● Records for this exercise:
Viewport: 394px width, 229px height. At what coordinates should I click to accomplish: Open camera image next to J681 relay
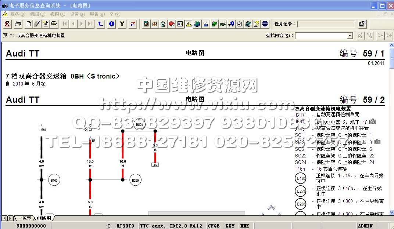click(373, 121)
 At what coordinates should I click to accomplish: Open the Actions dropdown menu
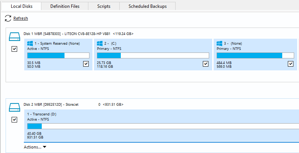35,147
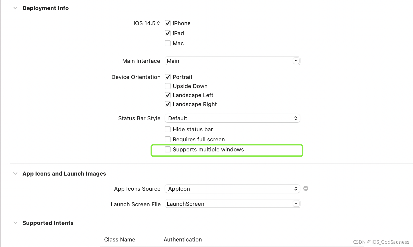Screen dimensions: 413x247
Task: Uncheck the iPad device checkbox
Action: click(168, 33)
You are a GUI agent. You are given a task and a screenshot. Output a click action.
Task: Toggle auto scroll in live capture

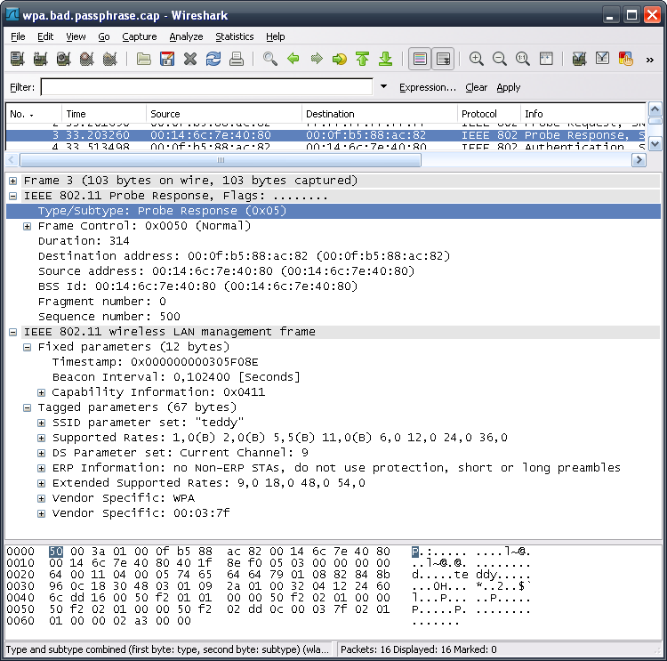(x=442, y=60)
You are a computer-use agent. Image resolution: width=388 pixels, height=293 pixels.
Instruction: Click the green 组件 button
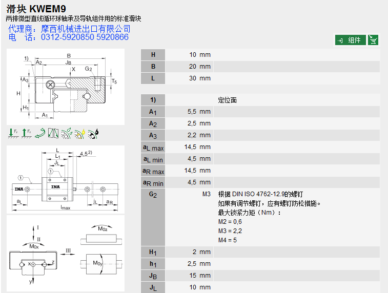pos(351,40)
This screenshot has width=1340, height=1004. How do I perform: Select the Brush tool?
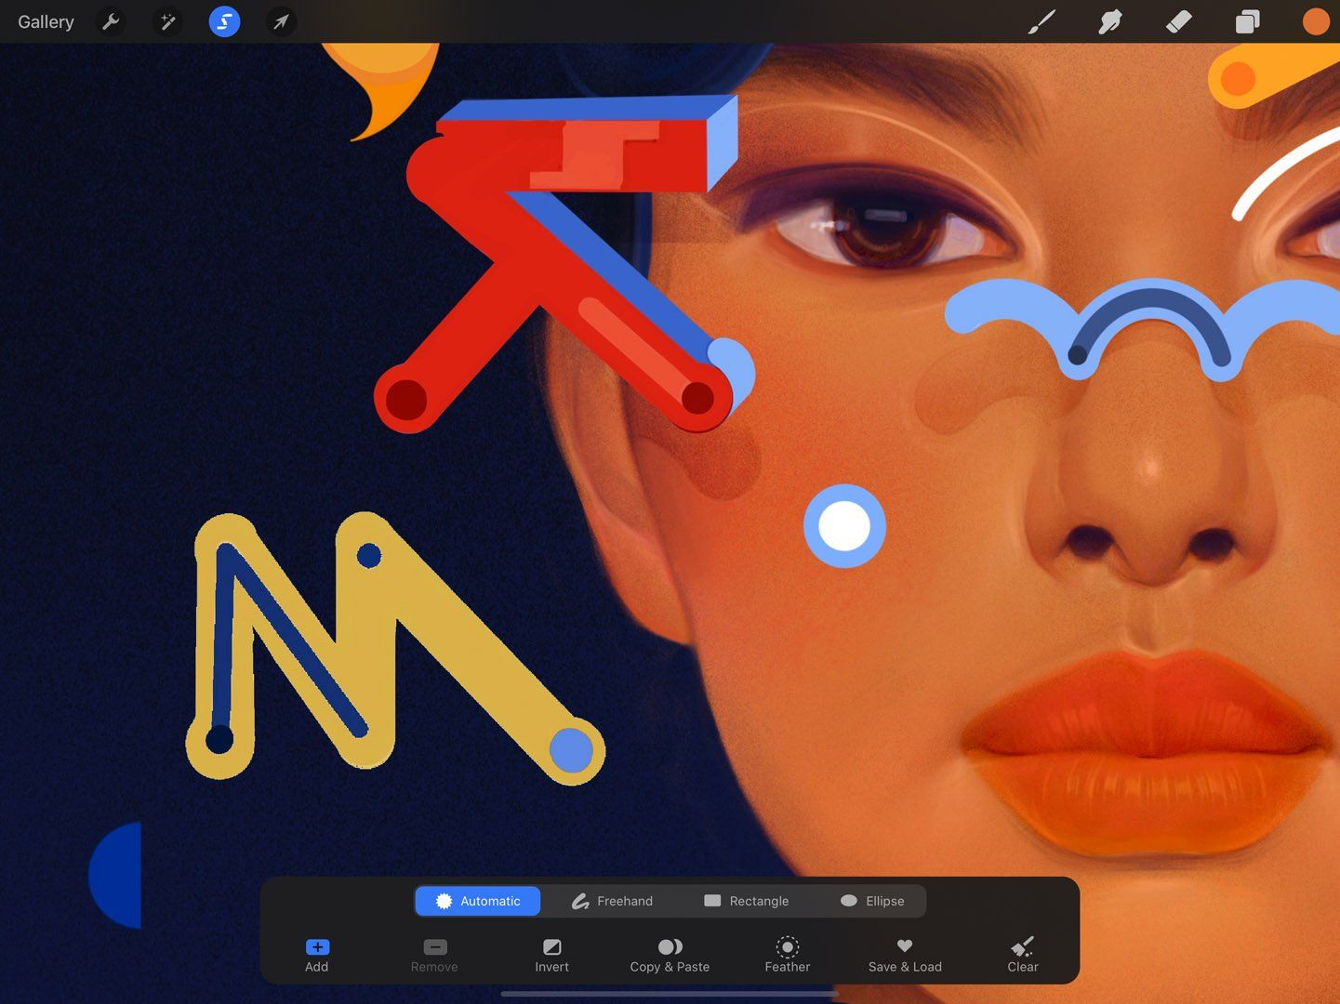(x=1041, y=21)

==

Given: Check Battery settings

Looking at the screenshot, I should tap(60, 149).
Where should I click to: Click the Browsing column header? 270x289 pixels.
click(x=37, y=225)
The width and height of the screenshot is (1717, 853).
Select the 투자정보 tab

* * *

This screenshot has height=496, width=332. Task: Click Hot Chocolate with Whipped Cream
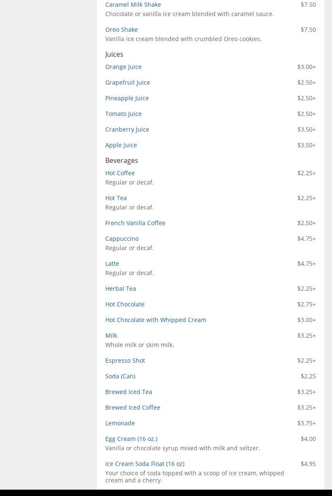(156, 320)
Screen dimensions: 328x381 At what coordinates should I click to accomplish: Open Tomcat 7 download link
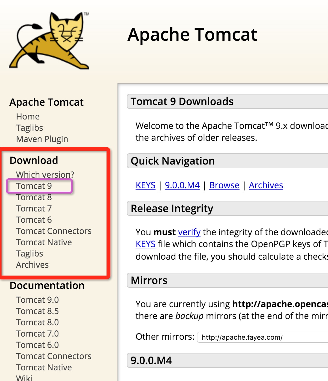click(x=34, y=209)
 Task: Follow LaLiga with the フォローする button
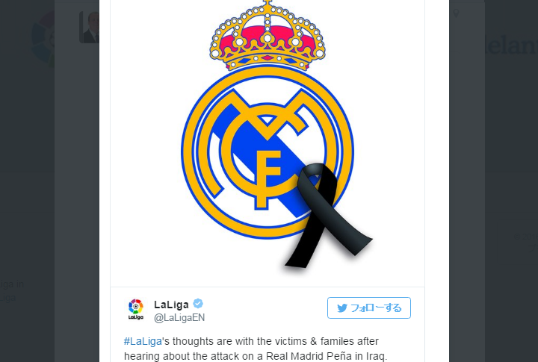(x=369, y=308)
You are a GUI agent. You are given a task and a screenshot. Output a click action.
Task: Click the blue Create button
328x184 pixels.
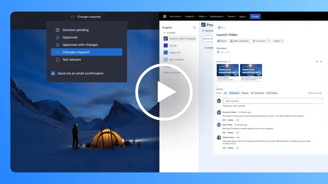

● Exercise instructions:
Reproduce without alteration the lines of data starting at the line that contains "Viewport: 394px width, 229px" and ending at the line that contains "(x=1041, y=21)", both included. Omit the pictures from your answer.

● Task output:
Viewport: 394px width, 229px height. At what coordinates should I click to accomplish: Open camera image next to J681 relay
click(373, 121)
 At what coordinates should I click to accomplish: Open the Actions dropdown menu
35,147
Screen dimensions: 413x247
Task: Uncheck the iPad device checkbox
Action: click(168, 33)
You are a GUI agent. You are given a task and a screenshot. Output a click action.
Task: Toggle auto scroll in live capture

(x=442, y=60)
You are a computer-use agent. Image resolution: width=388 pixels, height=293 pixels.
Instruction: Click the green 组件 button
pos(351,40)
This screenshot has width=1340, height=1004. How do I perform: Select the Brush tool?
(x=1041, y=21)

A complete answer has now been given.